Of all of the species of hard wood in the world, there is a very good reason why we only use oak.
As a member of the beech family, of the genus Quercus, oak has large radial grains of high density which grow straighter than the majority of other hardwoods making it perfect for tight cooperage. More importantly however are the natural chemical compounds found inside oak which impart flavours, sugars, aromas and body onto any liquid it interacts with. Flavours which are extracted by a cask during maturation are known as ‘cask-extractive congeners’.
For the effects of spirit maturation, there are five primary chemical constituents:
As the name suggests this compound is primarily composed of a form of glucose (sugar). Despite this is it does not impact on any notable flavour elements in a mature spirit but instead acts as a binding agent or polymer to help hold the wood together (i.e. it is essential for oaks’ ability to hold a tight cooperage).
While also a sugar based polymer like regular cellulose, hemicellulose is not solely composed of glucose like cellulose but multiple sugars such asglucose, xylose, mannose, rhamnose, arabinose and galactose.
Most importantly, these sugars are much more unstable than glucose allowing them to breakdown into their individual parts when stimulated by dramatic changes in their environment such as heat. It is these newly activated hemicellulose sugar condensation byproducts (furfural, hydroxymethyl furfural, maltol, cyclotene) which ultimately give us the deep brown colours and subtle almond, walnut, butter and maple notes from a lightly toasted cask.
When the heat is turned up even higher to the levels of charring, most of these flavors are pushed aside by rich caramel and toffee. For hemicellulose to begin converting into colour and flavour it needs to be activated by a heat of at least 140°C.
Anywhere there is a hardwood, there is lignin. While also a polymer, lignin is composed of two core structural parts, guaiacyl and syringyl. It is the direct result of these combined parts which is responsible for giving us sweet and spicy aromas, especially vanilla which is pulled from its chemical namesake – vanillin. Lignin congeners can be released very easily with only the smallest amount of activated heat however it’s the effect of heavy toasting and deep charring which breakdown the lignin further into steam volitile phenols responsible for delivering smoky flavour elements.

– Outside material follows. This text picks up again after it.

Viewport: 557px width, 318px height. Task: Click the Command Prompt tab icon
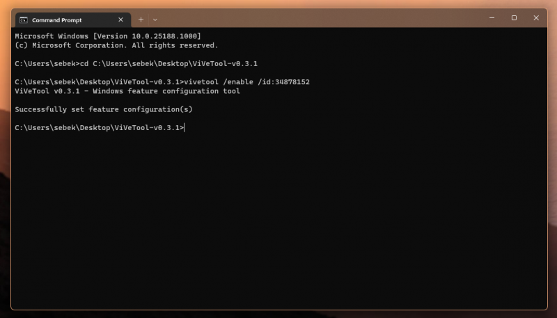click(x=24, y=19)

As the name suggests, it is from tannin that we first derived tanning agents for leather and early dye’s giving us the common word – ‘tan’. While there are many different sources of tannin in the natural world (such as grape skins), oak tannin’s are unique in that most of them can be broken down not by adding heat, but by simply adding water. For this reason oak tannin are classified as hydrolysable.

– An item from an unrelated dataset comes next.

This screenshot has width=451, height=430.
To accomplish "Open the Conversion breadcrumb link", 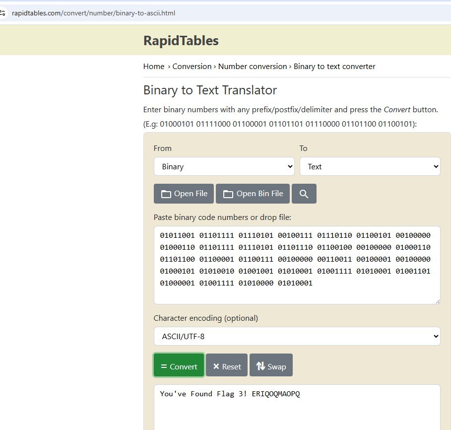I will [192, 66].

In its natural form Tannin would normally overwhelm the majority of the other flavours in wood.
Acting primarily as a means of food storage for the tree, tannin helps protect the tree from fire and bacteria. It evolves into a natural bitter deterrent to insects in a similar way the coffee plant (Coffea) produces caffeine as a bitter pesticide. Because it is a hydrolysable compound, seasoning is used to remove large amounts of bitter tannin from the oak prior to cooperage.
That said, we still need a small element of tannin to supply us with oxidization and fragrances like cooked apple. More importantly however is the role tannin plays on long maturation. The wood chemical reacts slowly with the oxygen molecules in the spirit, over time creating a new compound called diethyl acetal. This new compound ensures that a 20+ year old Scotch or Cognac for example, is left with rich and complex top-notes and not flat and insipid.
Unlike the above components, lactones are only really relevant to American whiskey. Neither a polymer or sugar compound, lactone is a flavour element influenced by certain oils, soluble fats and waxes simply known as lipids which deliver a unique coconut-woody taste to a spirit. While present in all types of oak, lactones are found in their greatest quantity in American White Oak (with the exception of the rarely used Asian variety), releasing almost all of its flavour attributes in the first year of a first-fill barrels maturation.
For this reason, Bourbon, Tennessee and Rye whiskeys all have outstanding vegetal characters when compared to Scotch which depends more on sweet, smooth polymers for flavour. Well-seasoned and lightly toasted barrels can release further amounts of lactone while deep alligator charring can react the other way, reducing its effect.
And charring after all, is a subject unto itself.